**Problem requirements:** Only the lines that contain the string "Schwarzwald" belong in the answer; pull them from the records.

[Items listed in a dataset]
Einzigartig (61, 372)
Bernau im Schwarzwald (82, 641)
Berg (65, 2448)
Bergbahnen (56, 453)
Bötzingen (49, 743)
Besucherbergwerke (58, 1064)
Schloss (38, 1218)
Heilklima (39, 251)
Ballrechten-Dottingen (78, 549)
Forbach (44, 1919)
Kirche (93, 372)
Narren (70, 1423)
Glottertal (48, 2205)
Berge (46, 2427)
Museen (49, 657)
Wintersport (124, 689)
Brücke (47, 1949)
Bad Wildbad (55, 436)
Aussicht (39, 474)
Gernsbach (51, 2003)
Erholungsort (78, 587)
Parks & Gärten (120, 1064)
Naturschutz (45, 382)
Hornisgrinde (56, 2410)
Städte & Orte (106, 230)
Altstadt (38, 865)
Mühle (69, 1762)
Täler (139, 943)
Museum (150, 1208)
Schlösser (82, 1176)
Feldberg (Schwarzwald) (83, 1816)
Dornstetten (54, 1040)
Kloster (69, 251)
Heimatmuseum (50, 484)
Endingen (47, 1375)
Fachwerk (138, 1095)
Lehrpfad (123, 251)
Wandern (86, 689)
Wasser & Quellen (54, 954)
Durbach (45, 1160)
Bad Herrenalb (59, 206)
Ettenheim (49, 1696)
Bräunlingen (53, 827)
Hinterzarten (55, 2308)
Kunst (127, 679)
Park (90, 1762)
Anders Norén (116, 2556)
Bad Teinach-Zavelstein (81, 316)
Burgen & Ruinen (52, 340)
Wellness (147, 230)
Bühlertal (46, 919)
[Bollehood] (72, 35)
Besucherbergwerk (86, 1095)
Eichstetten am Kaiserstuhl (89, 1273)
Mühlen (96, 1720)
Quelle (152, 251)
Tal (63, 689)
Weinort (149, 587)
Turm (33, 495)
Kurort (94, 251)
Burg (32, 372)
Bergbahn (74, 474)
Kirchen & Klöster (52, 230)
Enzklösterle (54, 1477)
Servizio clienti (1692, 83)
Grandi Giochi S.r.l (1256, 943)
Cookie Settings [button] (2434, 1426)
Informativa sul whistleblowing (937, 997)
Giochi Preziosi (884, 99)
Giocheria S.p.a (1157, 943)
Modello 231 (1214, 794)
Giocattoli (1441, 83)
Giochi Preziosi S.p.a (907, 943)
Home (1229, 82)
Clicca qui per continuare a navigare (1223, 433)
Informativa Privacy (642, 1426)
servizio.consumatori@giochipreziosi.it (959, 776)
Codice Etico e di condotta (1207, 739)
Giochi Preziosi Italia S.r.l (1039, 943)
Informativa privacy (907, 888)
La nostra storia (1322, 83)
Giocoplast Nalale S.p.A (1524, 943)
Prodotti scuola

**Solution:**
Bernau im Schwarzwald (82, 641)
Feldberg (Schwarzwald) (83, 1816)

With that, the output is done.